**Exercise goal**
Below are some records. Return exactly the lines from the one with "ES (97, 1938)" to the one with "RR (74, 1977)", and nothing else.
Task material below:
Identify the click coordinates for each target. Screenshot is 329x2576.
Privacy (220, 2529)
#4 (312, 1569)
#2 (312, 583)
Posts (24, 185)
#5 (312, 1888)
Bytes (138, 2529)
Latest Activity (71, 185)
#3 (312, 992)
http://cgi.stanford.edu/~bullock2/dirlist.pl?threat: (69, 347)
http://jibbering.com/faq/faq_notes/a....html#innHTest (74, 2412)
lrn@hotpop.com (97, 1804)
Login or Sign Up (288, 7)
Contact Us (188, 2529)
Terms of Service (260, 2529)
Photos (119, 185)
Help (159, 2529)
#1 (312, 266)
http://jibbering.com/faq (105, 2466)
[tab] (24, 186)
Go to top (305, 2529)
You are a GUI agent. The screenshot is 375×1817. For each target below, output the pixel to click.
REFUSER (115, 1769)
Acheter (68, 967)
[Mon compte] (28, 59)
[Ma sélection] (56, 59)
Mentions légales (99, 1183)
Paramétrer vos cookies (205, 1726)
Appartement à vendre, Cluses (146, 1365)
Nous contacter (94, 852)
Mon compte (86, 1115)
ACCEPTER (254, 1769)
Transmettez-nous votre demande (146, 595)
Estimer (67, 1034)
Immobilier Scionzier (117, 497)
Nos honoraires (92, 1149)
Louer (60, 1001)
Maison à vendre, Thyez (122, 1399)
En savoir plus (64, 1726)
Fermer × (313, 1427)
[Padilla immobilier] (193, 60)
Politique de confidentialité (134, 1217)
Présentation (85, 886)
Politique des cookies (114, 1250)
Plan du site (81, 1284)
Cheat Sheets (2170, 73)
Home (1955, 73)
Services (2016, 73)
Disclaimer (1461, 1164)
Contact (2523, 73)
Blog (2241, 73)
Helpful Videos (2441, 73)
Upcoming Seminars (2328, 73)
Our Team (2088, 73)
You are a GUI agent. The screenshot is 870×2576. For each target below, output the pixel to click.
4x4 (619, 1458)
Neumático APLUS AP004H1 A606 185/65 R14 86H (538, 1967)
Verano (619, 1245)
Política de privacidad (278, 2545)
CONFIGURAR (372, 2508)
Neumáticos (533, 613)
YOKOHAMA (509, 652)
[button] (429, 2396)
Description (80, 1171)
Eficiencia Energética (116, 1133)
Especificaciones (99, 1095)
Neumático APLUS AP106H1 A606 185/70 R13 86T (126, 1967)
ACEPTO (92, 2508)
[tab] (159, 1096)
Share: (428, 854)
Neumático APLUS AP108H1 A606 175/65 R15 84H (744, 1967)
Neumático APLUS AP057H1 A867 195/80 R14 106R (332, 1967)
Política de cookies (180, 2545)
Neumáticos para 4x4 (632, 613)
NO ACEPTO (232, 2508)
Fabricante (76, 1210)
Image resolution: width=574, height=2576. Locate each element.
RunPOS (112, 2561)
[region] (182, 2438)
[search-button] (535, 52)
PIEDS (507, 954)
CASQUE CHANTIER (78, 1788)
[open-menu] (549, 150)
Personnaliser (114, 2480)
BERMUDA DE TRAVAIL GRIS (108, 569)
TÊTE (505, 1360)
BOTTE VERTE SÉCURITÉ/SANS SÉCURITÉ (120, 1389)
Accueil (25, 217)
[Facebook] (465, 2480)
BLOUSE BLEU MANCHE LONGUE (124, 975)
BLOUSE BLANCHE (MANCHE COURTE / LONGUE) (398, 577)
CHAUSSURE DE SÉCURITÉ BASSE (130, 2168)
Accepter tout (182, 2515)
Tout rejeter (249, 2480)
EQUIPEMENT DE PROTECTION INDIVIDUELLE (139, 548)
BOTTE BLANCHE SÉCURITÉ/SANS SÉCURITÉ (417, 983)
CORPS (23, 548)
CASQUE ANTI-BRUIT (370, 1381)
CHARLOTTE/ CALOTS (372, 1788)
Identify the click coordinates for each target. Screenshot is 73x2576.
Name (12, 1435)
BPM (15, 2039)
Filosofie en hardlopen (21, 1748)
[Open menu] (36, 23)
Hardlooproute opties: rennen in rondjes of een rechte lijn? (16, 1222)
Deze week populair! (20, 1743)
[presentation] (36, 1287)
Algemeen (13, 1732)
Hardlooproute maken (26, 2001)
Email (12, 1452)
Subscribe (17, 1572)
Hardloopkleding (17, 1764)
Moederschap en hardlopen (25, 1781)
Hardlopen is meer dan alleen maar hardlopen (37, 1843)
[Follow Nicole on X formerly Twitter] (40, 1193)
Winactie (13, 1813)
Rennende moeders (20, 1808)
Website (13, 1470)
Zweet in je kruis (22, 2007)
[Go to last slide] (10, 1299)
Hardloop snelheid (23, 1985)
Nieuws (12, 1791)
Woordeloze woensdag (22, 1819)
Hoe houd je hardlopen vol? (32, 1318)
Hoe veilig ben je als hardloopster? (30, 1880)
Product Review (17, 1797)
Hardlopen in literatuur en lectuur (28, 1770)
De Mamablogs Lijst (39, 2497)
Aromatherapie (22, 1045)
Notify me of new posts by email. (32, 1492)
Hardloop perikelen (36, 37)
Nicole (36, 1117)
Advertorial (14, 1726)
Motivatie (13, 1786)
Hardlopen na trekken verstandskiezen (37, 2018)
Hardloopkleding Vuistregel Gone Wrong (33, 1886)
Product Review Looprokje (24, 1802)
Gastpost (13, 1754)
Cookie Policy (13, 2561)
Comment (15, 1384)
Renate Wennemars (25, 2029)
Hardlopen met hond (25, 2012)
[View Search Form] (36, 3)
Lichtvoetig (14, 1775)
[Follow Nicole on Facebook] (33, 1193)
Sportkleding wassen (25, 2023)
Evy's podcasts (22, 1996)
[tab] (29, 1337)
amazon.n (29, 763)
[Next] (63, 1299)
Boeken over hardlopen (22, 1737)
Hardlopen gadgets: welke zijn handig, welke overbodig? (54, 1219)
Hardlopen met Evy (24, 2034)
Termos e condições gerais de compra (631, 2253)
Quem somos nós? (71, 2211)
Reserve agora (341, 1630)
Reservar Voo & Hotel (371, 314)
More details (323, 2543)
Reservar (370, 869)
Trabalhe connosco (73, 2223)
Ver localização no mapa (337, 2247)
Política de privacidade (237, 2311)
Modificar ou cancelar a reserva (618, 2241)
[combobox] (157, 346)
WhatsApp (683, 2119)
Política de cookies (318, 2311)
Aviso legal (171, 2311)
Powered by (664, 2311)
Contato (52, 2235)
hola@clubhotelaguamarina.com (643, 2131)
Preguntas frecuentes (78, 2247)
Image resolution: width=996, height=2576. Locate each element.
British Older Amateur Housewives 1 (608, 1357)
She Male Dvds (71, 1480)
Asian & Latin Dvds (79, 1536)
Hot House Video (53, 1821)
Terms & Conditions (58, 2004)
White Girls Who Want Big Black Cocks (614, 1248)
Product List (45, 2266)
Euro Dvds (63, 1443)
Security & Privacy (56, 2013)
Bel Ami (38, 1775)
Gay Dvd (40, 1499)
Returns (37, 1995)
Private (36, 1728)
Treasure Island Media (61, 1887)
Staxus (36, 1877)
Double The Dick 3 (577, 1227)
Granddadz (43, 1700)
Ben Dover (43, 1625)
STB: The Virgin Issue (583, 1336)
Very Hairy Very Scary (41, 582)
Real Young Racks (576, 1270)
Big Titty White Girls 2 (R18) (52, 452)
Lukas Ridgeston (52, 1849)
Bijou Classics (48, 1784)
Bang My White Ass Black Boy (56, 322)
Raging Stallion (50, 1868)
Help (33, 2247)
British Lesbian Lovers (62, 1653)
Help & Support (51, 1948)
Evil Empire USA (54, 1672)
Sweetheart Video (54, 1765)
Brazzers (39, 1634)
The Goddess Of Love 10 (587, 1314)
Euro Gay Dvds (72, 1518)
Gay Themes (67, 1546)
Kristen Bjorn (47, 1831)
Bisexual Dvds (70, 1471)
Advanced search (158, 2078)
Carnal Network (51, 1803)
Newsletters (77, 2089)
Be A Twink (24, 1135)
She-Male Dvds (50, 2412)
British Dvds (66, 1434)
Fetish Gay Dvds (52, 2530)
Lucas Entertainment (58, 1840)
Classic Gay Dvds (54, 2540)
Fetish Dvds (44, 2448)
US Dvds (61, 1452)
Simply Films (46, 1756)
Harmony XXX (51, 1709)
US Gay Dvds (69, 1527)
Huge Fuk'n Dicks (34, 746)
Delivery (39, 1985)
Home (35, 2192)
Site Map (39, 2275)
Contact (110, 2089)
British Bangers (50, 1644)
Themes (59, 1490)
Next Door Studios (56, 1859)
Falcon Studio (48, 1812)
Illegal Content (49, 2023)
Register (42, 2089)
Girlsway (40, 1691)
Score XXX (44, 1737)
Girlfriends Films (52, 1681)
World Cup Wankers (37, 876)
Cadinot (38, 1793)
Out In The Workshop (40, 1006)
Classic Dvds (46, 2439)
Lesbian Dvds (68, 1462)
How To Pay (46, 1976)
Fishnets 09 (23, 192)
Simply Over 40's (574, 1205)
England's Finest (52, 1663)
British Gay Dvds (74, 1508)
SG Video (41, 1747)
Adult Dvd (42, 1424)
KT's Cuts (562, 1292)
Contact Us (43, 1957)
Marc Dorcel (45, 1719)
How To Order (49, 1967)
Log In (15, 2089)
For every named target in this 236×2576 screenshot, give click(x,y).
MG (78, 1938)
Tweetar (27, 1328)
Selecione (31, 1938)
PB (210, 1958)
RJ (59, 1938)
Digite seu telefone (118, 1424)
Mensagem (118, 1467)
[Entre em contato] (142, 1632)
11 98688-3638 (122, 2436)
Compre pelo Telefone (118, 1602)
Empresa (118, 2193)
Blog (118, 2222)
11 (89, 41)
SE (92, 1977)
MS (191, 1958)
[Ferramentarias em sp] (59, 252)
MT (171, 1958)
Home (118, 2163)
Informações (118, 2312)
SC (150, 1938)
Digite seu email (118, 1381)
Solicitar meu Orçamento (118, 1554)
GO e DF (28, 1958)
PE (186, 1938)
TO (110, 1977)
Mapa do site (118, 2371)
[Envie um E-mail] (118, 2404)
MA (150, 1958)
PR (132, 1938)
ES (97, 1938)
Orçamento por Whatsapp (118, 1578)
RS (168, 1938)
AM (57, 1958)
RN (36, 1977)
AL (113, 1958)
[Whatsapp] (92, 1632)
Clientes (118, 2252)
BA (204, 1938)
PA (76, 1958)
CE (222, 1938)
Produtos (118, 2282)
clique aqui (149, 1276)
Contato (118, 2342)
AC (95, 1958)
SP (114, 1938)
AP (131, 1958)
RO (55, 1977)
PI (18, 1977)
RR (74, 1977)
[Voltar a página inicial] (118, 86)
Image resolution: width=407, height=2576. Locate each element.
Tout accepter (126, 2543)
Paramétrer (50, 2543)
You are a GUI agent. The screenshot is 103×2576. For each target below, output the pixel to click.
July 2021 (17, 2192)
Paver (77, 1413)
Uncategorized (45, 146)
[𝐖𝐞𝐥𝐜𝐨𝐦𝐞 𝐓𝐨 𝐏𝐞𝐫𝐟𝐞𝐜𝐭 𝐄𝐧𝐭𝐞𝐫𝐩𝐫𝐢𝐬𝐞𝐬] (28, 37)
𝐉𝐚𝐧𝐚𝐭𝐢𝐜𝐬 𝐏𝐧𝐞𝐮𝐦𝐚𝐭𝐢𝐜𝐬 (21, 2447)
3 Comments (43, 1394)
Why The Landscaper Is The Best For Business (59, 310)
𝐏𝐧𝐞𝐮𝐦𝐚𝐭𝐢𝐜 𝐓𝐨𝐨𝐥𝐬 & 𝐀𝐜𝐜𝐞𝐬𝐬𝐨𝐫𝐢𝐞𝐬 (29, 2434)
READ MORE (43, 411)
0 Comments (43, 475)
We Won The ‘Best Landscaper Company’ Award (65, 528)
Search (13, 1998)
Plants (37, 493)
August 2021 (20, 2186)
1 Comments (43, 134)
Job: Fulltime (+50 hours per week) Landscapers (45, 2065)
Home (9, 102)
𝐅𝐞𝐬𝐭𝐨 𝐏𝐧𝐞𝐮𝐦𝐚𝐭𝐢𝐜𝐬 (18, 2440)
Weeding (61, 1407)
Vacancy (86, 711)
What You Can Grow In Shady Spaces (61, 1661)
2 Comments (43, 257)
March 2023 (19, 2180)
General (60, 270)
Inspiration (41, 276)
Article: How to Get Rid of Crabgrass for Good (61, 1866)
End of Task material.
**Answer space**
ES (97, 1938)
Orçamento por Whatsapp (118, 1578)
RS (168, 1938)
AM (57, 1958)
RN (36, 1977)
AL (113, 1958)
[Whatsapp] (92, 1632)
Clientes (118, 2252)
BA (204, 1938)
PA (76, 1958)
CE (222, 1938)
Produtos (118, 2282)
clique aqui (149, 1276)
Contato (118, 2342)
AC (95, 1958)
SP (114, 1938)
AP (131, 1958)
RO (55, 1977)
PI (18, 1977)
RR (74, 1977)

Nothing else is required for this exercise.